Required work – Pick up the match report on Roma's 2-0 win over Fiorentina below and continue it from the point where it stops.

In a week, where reports intensified over Jose Mourinho’s long-term future at Roma has been called into question due to his displeasure over the future planning of Sporting Director Tiago Pinto and higher-ups, Roma needed a performance to remember. And in some ways, the performance against Fiorentina was rather emblematic of Mourinho’s reign at the club. It wasn’t the most entertaining, relied on the impressive forwards and as ever, the Portuguese had to use young players with the more experienced faces out.
Hosting 9th-placed Fiorentina at the Stadio Olimpico, both teams needed three points to get their European ambitions back on track with Roma sitting in 7th before kick-off. Despite both teams languishing in undesired positions, both teams came into the game in good form making for an intriguing spectacle.
In the end, the Gialrossi got the better of Vincenzo Italiano’s men with a 2-0 victory. If there was one way to describe the match, it would be the “Tammy and Paulo show”. Dybala picked up where he left off after his goal in midweek against Genoa, scoring a brace to hand Mourinho and his team a much-needed three points with two expertly-taken finishes. However, without excellent forward play and assistance from his strike partner Tammy Abraham, neither would have been possible.
After the infectious and atmospheric pre-match serenading of “Mai Solo Mai”, the start of the game was rather tense. A case of who blinked first, neither team developed a stronghold on proceedings with chances limited. Nicola Zalewski continued to show the form he displayed in Qatar at the World Cup in the early stages of the game. The Poland international was largely responsible for any progression in Roma’s transition with direct running or dribbling causing Dodo all sorts of problems leading to the Brazilian being booked early. He forced the first shot on target of the game in the 13th minute forcing Martin Terracciano to make a meal of what looked like a simple save.
In the 24th minute, after jostling for momentum and a couple of speculative efforts for both teams, the pendulum swung in the favour of Mourinho’s men. Zalewski instrumental once again, ghosted past Dodo before the former Shakhtar full-back committed with a lazy lunge and was given his marching orders with a second booking of the game. In what was an entertaining battle on the left flank, the Pole certainly came out on top with Dodo’s tormenting evening ending prematurely.
With Dodo’s dismissal, there was a noticeable change in tactics from Fiorentina with Italiano deciding the best form of defence was to retain possession. Ultimately, this played into Mourinho’s hands as he was happy for his team to maintain a direct approach and punish Gigliagti on the counter. The first goal was prime evidence of this. Roma found a breakthrough in the 40th minute with a searching ball from Celik played to Abraham. The England international delicately chested the ball in the direction of the onrushing Paulo Dybala, with the World Cup winner making no mistake in his volleyed strike despite some help in the Fiorentina goal from Terracciano. After going into the break in front, Roma failed to maintain initiative in the second half.

Lines from a data source
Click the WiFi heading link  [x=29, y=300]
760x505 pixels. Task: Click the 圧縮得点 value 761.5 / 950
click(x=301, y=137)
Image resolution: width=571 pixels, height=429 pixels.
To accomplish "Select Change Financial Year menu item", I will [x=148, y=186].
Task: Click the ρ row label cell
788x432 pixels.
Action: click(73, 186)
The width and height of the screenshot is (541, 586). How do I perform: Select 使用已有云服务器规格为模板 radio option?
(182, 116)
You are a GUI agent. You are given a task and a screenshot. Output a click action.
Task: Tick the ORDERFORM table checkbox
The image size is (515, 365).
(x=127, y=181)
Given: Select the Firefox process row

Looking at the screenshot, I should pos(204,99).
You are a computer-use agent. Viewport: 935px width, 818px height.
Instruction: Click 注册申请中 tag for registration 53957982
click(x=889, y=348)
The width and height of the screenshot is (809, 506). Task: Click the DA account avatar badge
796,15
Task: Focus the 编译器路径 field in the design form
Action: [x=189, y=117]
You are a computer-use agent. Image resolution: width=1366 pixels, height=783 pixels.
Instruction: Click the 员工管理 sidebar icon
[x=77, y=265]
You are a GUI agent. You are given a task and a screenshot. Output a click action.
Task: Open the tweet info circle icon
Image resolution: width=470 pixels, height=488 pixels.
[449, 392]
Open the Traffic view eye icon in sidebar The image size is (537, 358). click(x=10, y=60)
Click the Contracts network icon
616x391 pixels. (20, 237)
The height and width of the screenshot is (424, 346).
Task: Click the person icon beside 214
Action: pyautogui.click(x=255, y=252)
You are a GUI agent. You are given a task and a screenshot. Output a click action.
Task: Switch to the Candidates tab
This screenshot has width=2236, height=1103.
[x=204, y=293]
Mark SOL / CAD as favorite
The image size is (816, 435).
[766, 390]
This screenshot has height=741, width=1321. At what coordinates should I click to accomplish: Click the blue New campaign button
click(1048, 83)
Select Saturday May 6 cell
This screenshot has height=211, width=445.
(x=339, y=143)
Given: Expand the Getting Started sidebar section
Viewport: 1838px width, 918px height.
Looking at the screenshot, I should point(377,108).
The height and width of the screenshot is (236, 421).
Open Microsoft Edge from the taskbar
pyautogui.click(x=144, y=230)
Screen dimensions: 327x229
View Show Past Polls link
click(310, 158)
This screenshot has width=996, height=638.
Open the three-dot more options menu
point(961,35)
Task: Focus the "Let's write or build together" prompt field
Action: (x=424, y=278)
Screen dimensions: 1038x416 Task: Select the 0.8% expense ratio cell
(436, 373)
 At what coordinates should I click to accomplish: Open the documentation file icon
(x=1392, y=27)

Result for this exercise –
The approach of Roma for the majority of second half wasn’t the greatest from a viewing standpoint. However, the intent from Mourinho’s tactics was clear with a man advantage. Roma were happy to retain possession in a deeper formation with the intention of a direct counter attack or to allow Fiorentina to have the ball and break when opportunities presented themselves. Fiorentina had their moments but nothing threatening enough to put the Roma back three or Rui Patricio under any serious pressure. Anything promising Roma produced in the first twenty minutes of the second half often involved Dybala dropping deeper to increase the tempo of transition.
The exit of Zalewski for Leonardo Spinazzola noticeably reduced Roma’s direct threat on the left flank. However, Tammy Abraham continued to wreak havoc against Igor and Nikola Milenkovic. A ball in behind yielded the decisive goal in the game with Abraham once again running into a channel and picking out Dybala unmarked at the far post for a simple tap-in. Dybala will undoubtedly receive the plaudits for his brace and almighty influence on the game’s tempo but Abraham deserves equal credit for his assists and constant running of the channels to make Mourinho’s direct approach successful.
The match was hardly vintage from a viewing standpoint but the intense atmosphere at the Olimpico certainly made up for the absence of quality the game lacked at times.
Mourinho may be criticised for his rather negative approach in this game and at Roma in general. Although, it is yielding results with the Giallorossi now undefeated since domestic football in Italy restarted after the World Cup break fortunes look to be improving for the capital club. This form mixed with the former Chelsea manager’s less reluctant approach to give major game time to youngsters, like Zalewski and Edoardo Bové, is exciting for Roma fans if the club can convince Jose Mourinho to commit his long term future to the club.